Le alterazioni biologiche che seguono all’abbassamento della temperatura dei tessuti sono diverse se questo è lento o rapido. Il congelamento lento determina la formazione di cristalli di ghiaccio extracellulari, mentre quello rapido (almeno –50°/min) produce ghiaccio intracellulare. Tutto ciò si traduce in un danno tissutale molto più preciso e controllabile tanto che, nei tempi d’applicazione terapeutici, si ottiene sempre un distacco dermo-epidermico senza danno al derma e quindi una guarigione senza cicatrice.

Il danno tissutale è dovuto sia ad effetti diretti sul tessuto sia alla stasi venosa che si instaura dopo lo scongelamento. I massimi effetti distruttivi sono determinati da cicli ripetuti di congelamento e scongelamento in quanto ad ogni ciclo c’è un richiamo d’acqua e la maggior quantità d’acqua facilita la trasmissione del freddo.

Nella pratica clinica la crioterapia si utilizza principalmente per trattare cheratosi attiniche, verruche seborroiche, verruche virali e lentigo solari.
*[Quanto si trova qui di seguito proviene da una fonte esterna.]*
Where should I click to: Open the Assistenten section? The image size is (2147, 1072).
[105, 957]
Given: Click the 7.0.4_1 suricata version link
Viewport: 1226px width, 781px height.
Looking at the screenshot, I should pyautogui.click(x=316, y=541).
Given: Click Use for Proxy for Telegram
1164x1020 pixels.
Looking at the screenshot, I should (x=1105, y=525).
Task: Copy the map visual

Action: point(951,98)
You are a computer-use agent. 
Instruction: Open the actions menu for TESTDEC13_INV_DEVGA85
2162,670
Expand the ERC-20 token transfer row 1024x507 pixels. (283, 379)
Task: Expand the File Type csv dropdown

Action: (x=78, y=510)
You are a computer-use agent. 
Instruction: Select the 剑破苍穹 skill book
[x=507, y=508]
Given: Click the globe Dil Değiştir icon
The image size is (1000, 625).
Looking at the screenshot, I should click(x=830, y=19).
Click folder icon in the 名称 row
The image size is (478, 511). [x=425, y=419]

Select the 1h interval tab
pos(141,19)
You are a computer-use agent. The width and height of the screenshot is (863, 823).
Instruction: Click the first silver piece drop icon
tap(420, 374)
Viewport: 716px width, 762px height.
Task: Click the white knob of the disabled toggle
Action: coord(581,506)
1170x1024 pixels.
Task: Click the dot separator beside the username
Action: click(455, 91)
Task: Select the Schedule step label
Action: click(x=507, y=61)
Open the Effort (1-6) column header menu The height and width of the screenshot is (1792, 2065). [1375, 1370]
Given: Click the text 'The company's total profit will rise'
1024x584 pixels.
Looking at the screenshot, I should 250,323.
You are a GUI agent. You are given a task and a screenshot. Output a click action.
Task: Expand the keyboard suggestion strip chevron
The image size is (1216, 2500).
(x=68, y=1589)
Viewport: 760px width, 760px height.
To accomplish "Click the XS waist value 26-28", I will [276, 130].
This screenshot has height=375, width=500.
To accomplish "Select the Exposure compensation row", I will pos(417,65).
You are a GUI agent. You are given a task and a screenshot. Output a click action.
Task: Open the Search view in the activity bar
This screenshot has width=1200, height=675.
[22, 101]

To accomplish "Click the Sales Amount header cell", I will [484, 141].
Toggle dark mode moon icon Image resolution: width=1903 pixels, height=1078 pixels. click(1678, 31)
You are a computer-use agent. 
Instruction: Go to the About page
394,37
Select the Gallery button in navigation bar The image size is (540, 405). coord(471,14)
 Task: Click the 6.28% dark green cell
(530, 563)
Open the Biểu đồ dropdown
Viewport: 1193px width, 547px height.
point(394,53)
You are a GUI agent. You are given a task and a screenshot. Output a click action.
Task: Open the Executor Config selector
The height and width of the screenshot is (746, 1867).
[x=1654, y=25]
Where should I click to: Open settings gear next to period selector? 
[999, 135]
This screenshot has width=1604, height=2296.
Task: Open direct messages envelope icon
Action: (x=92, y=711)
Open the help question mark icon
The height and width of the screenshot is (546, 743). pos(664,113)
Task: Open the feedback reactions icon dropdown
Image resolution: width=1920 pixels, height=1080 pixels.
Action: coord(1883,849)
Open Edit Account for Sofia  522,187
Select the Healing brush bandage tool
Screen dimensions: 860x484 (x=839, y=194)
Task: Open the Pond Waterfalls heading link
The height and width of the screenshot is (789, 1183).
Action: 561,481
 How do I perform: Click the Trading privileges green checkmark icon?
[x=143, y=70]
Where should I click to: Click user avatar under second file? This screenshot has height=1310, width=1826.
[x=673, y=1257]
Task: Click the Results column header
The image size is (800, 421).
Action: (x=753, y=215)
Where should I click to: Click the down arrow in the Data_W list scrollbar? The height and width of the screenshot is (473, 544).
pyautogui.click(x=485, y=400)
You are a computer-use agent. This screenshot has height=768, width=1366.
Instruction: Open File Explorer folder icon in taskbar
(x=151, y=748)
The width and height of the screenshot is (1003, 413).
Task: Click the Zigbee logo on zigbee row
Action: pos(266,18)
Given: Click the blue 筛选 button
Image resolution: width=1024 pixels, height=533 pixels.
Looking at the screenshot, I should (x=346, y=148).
Inoltre la crioterapia ha trovato grande riscontro nel trattamento delle macchie cutanee di volto e dorso delle mani nell’ambito della medicina estetica.

Quando sottoposto al trattamento il paziente avverte prima una sensazione di freddo e poi un lieve bruciore che si fa via via più intenso col prolungarsi del trattamento (durata media circa 10 secondi).